[REQUIRED WORK]: Only the lines from the one containing "Task: Select the word bigger" through the final line of the entries below are wanted, each copied exactly.
◇ ◇ ◇ ◇
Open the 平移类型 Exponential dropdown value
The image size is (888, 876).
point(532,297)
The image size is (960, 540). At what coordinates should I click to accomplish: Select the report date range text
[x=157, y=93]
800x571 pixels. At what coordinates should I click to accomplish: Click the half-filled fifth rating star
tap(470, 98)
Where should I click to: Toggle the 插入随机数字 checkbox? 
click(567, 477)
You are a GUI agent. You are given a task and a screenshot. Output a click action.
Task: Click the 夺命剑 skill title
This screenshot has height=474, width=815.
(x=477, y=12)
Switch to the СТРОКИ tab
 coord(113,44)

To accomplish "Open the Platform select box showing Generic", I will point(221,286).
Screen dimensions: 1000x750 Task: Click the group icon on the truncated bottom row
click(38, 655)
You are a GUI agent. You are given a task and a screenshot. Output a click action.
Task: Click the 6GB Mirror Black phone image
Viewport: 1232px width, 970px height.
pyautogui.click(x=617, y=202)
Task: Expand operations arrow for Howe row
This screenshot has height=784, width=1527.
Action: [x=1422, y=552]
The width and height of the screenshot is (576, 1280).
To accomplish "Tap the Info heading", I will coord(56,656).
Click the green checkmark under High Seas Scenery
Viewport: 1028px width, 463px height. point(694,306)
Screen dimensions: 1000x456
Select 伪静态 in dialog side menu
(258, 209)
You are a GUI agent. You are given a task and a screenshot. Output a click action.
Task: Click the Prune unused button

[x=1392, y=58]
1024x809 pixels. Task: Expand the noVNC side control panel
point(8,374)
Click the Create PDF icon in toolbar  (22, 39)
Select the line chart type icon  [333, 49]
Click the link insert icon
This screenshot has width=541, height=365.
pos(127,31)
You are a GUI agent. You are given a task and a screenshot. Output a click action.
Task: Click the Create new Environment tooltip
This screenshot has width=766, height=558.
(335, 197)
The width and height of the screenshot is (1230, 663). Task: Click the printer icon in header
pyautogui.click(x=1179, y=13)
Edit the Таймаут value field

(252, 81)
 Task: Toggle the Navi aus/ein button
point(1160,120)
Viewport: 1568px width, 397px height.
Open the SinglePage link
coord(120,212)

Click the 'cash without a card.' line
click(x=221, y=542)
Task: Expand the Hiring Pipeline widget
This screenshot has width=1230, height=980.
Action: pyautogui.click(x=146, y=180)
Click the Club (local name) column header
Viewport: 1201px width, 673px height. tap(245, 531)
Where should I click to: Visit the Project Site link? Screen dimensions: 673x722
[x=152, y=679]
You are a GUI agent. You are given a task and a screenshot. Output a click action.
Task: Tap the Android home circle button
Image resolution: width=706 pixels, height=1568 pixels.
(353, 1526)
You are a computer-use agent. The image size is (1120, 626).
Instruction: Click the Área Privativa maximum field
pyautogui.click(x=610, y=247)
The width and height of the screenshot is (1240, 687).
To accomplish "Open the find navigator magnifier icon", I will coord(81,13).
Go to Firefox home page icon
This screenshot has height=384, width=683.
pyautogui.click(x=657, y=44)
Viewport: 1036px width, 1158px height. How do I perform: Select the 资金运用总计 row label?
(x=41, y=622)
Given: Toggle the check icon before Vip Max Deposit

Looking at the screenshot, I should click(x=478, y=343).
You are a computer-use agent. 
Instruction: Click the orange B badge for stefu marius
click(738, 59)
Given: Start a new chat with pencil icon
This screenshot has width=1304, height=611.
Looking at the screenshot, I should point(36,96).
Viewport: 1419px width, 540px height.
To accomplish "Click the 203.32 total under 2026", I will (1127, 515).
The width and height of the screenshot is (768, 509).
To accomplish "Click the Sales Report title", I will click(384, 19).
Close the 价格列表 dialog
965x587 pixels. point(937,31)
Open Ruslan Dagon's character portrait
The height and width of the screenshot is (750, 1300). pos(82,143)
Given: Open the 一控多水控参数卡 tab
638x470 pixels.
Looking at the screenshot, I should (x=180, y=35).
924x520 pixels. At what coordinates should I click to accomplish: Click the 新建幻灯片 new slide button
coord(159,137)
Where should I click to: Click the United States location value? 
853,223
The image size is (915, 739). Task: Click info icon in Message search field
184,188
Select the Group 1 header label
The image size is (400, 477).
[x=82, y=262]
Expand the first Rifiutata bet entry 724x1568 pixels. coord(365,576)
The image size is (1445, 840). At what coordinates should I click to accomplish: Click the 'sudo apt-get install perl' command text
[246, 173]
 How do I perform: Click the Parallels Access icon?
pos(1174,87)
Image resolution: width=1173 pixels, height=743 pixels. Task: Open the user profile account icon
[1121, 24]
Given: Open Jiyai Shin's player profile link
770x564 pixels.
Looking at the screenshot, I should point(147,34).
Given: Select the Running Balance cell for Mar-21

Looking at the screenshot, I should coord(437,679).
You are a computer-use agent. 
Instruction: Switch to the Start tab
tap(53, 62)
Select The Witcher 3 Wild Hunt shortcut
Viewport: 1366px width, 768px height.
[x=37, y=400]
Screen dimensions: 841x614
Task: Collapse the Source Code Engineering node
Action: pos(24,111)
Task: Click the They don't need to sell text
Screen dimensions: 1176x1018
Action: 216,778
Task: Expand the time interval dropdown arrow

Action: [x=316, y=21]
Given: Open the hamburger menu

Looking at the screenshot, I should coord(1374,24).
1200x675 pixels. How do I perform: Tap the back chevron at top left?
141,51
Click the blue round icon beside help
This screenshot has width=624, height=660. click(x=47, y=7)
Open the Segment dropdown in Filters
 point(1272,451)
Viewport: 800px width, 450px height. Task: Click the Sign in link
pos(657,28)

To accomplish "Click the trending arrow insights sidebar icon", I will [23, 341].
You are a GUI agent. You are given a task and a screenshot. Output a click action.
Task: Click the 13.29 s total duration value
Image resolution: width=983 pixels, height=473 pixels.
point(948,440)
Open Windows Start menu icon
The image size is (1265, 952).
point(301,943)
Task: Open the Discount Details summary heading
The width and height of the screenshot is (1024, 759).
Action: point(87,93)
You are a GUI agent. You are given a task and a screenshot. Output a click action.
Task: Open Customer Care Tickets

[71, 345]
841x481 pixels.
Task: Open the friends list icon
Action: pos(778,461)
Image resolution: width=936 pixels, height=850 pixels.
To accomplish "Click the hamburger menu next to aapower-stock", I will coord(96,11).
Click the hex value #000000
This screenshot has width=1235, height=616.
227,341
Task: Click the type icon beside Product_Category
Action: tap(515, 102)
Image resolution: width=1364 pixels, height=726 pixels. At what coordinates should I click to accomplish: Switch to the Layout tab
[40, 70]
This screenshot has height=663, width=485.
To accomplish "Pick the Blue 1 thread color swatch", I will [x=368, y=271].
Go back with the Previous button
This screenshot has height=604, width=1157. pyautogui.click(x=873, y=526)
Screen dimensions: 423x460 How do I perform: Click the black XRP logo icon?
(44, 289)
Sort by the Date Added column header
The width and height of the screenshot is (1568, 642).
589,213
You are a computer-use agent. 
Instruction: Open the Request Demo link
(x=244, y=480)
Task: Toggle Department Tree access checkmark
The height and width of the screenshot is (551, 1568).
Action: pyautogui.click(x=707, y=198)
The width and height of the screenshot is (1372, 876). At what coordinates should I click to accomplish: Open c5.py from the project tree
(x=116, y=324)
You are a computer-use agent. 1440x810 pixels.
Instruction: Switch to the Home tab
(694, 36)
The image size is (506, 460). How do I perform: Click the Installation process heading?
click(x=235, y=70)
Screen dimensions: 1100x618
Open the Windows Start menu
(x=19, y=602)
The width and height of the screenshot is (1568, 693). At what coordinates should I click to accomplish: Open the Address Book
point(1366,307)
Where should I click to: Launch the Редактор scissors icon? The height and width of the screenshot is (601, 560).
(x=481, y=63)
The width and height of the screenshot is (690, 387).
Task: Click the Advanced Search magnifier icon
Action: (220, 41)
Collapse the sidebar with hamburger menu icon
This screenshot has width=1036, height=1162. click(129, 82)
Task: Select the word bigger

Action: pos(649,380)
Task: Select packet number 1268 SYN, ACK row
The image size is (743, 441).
◇ ◇ ◇ ◇
[WRITTEN ANSWER]:
Task: Select the word bigger

Action: pos(649,380)
Task: Select packet number 1268 SYN, ACK row
The image size is (743, 441).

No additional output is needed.